Word for word, the listing below should be printed again.

- Provided material:
..............................

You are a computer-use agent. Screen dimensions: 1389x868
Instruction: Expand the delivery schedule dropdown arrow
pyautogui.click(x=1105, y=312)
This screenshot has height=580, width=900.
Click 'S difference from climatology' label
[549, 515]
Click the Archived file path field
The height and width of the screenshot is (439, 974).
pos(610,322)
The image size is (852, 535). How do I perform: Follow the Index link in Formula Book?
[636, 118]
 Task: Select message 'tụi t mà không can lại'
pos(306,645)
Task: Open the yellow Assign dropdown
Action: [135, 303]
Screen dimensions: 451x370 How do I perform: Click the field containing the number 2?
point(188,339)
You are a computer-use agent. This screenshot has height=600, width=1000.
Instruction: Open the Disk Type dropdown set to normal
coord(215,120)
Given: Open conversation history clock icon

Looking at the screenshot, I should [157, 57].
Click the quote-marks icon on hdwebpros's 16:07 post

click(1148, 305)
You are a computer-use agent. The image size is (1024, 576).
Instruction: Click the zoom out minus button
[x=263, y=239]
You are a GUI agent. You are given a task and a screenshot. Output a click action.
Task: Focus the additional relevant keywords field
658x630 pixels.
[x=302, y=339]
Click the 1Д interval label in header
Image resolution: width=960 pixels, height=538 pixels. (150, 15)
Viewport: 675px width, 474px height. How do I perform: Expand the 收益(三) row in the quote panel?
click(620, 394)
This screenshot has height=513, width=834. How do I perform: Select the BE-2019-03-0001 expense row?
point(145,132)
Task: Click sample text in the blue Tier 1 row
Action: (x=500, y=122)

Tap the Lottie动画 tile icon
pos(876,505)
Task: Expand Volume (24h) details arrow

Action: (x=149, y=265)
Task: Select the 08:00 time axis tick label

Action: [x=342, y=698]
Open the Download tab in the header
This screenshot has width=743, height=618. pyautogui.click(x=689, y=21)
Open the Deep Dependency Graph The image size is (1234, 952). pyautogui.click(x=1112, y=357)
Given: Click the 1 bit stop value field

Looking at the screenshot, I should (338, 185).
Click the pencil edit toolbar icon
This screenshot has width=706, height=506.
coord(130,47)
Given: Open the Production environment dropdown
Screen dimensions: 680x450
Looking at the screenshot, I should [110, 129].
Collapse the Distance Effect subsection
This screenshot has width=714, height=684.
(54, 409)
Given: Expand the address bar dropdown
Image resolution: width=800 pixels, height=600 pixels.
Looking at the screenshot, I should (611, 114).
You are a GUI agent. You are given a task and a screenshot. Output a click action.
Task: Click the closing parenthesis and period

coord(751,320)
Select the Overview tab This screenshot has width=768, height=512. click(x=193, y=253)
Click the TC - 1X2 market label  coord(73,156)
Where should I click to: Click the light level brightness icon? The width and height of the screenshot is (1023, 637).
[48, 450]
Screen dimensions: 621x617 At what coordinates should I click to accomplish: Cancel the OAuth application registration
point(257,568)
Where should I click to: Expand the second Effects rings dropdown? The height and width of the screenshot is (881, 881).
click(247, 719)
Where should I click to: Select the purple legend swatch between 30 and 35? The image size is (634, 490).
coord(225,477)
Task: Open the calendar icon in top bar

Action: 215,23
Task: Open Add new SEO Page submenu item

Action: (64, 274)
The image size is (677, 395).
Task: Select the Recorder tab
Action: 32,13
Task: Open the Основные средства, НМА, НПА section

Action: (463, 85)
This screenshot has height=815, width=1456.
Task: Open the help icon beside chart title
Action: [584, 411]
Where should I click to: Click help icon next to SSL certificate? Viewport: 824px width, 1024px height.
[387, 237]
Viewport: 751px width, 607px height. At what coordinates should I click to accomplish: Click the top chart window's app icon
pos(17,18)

..............................

- Written solution:
You are a computer-use agent. Screen dimensions: 1389x868
Instruction: Expand the delivery schedule dropdown arrow
pyautogui.click(x=1105, y=312)
This screenshot has height=580, width=900.
Click 'S difference from climatology' label
[549, 515]
Click the Archived file path field
The height and width of the screenshot is (439, 974).
pos(610,322)
The image size is (852, 535). How do I perform: Follow the Index link in Formula Book?
[636, 118]
 Task: Select message 'tụi t mà không can lại'
pos(306,645)
Task: Open the yellow Assign dropdown
Action: [135, 303]
Screen dimensions: 451x370 How do I perform: Click the field containing the number 2?
point(188,339)
You are a computer-use agent. This screenshot has height=600, width=1000.
Instruction: Open the Disk Type dropdown set to normal
coord(215,120)
Given: Open conversation history clock icon

Looking at the screenshot, I should [157, 57].
Click the quote-marks icon on hdwebpros's 16:07 post

click(1148, 305)
You are a computer-use agent. The image size is (1024, 576).
Instruction: Click the zoom out minus button
[x=263, y=239]
You are a GUI agent. You are given a task and a screenshot. Output a click action.
Task: Focus the additional relevant keywords field
658x630 pixels.
[x=302, y=339]
Click the 1Д interval label in header
Image resolution: width=960 pixels, height=538 pixels. (150, 15)
Viewport: 675px width, 474px height. How do I perform: Expand the 收益(三) row in the quote panel?
click(620, 394)
This screenshot has height=513, width=834. How do I perform: Select the BE-2019-03-0001 expense row?
point(145,132)
Task: Click sample text in the blue Tier 1 row
Action: (x=500, y=122)

Tap the Lottie动画 tile icon
pos(876,505)
Task: Expand Volume (24h) details arrow

Action: (x=149, y=265)
Task: Select the 08:00 time axis tick label

Action: [x=342, y=698]
Open the Download tab in the header
This screenshot has width=743, height=618. pyautogui.click(x=689, y=21)
Open the Deep Dependency Graph The image size is (1234, 952). pyautogui.click(x=1112, y=357)
Given: Click the 1 bit stop value field

Looking at the screenshot, I should (338, 185).
Click the pencil edit toolbar icon
This screenshot has width=706, height=506.
coord(130,47)
Given: Open the Production environment dropdown
Screen dimensions: 680x450
Looking at the screenshot, I should [110, 129].
Collapse the Distance Effect subsection
This screenshot has width=714, height=684.
(54, 409)
Given: Expand the address bar dropdown
Image resolution: width=800 pixels, height=600 pixels.
Looking at the screenshot, I should (611, 114).
You are a GUI agent. You are given a task and a screenshot. Output a click action.
Task: Click the closing parenthesis and period

coord(751,320)
Select the Overview tab This screenshot has width=768, height=512. click(x=193, y=253)
Click the TC - 1X2 market label  coord(73,156)
Where should I click to: Click the light level brightness icon? The width and height of the screenshot is (1023, 637).
[48, 450]
Screen dimensions: 621x617 At what coordinates should I click to accomplish: Cancel the OAuth application registration
point(257,568)
Where should I click to: Expand the second Effects rings dropdown? The height and width of the screenshot is (881, 881).
click(247, 719)
Where should I click to: Select the purple legend swatch between 30 and 35? The image size is (634, 490).
coord(225,477)
Task: Open the calendar icon in top bar

Action: 215,23
Task: Open Add new SEO Page submenu item

Action: (64, 274)
The image size is (677, 395).
Task: Select the Recorder tab
Action: 32,13
Task: Open the Основные средства, НМА, НПА section

Action: (463, 85)
This screenshot has height=815, width=1456.
Task: Open the help icon beside chart title
Action: [584, 411]
Where should I click to: Click help icon next to SSL certificate? Viewport: 824px width, 1024px height.
[387, 237]
Viewport: 751px width, 607px height. At what coordinates should I click to accomplish: Click the top chart window's app icon
pos(17,18)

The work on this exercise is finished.